## Task goal
Rewrite the records from the line with "This screenshot has width=1280, height=800." up to and including the line with "Open Posts via the pushpin icon", putting "thumbtack icon" in place of "pushpin icon" and changing nothing else.

--- BEGIN Data shown ---

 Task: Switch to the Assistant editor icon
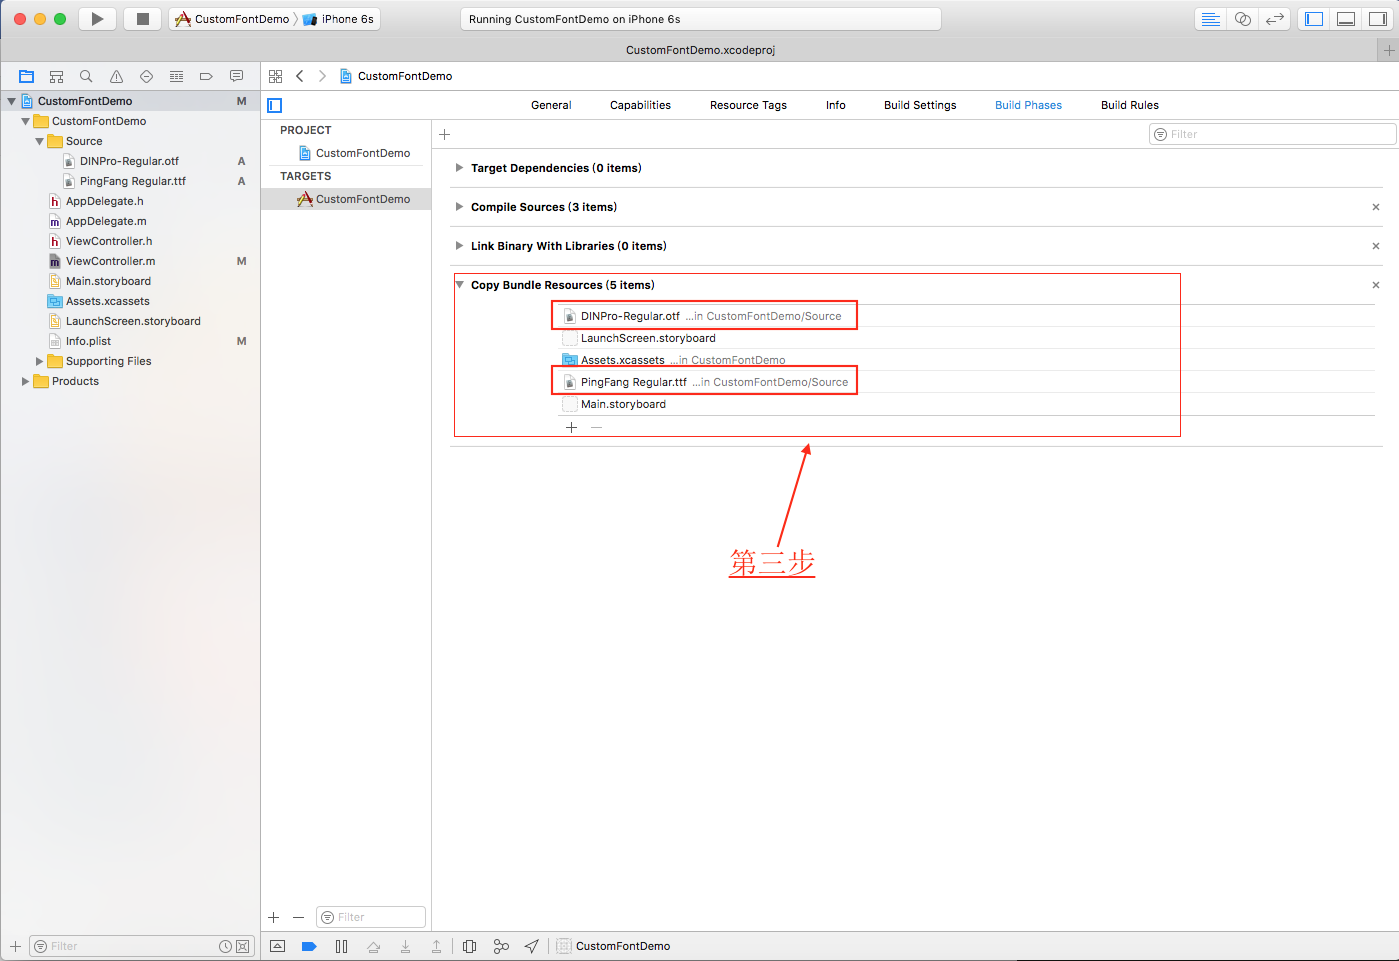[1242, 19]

--- END Data shown ---
--- BEGIN Data shown ---

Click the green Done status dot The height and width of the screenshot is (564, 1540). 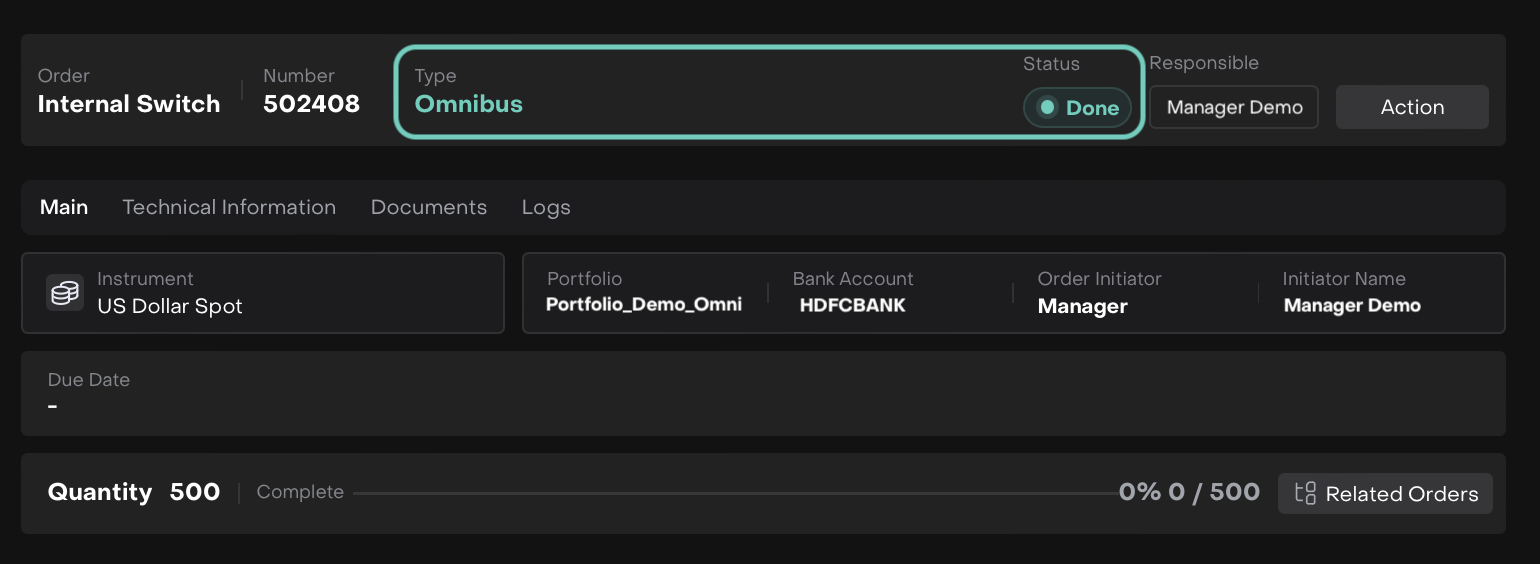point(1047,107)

--- END Data shown ---
--- BEGIN Data shown ---

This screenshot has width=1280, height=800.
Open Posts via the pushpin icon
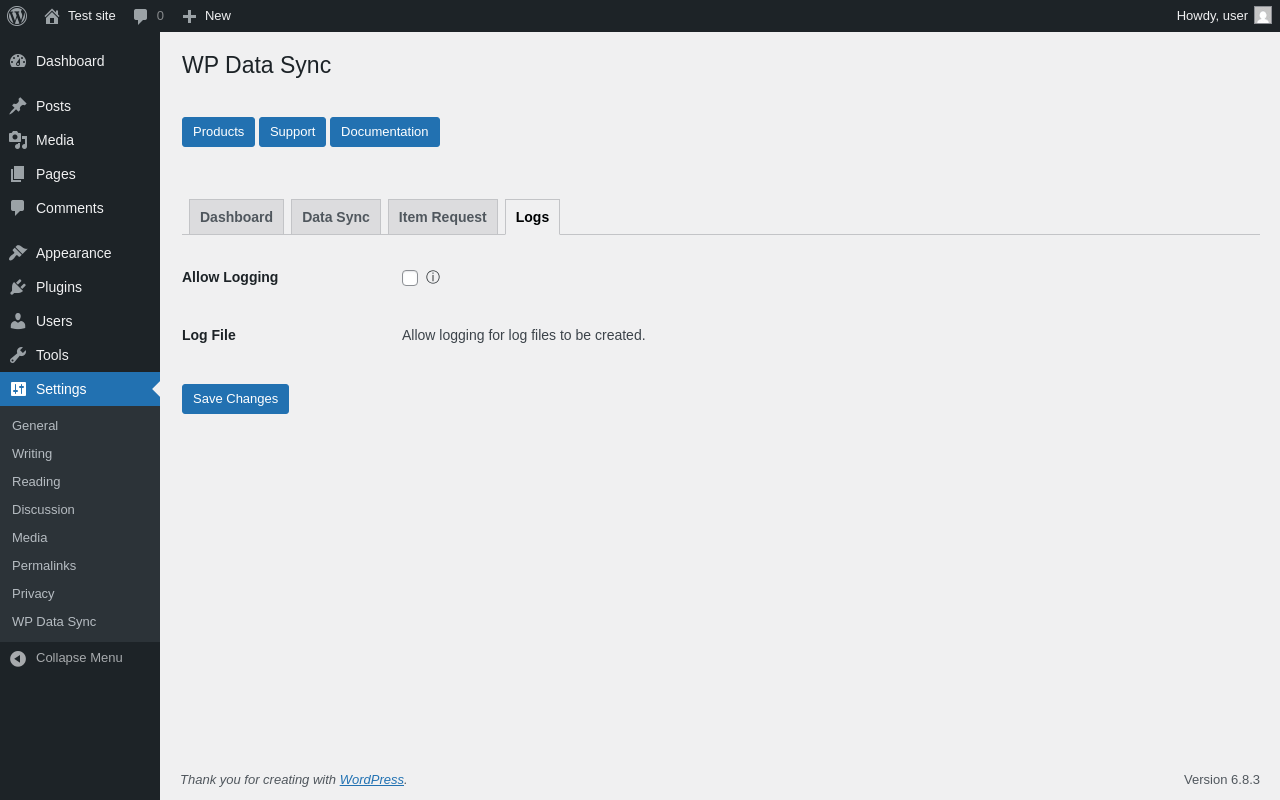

--- END Data shown ---

## The completed task
This screenshot has width=1280, height=800.
Open Posts via the thumbtack icon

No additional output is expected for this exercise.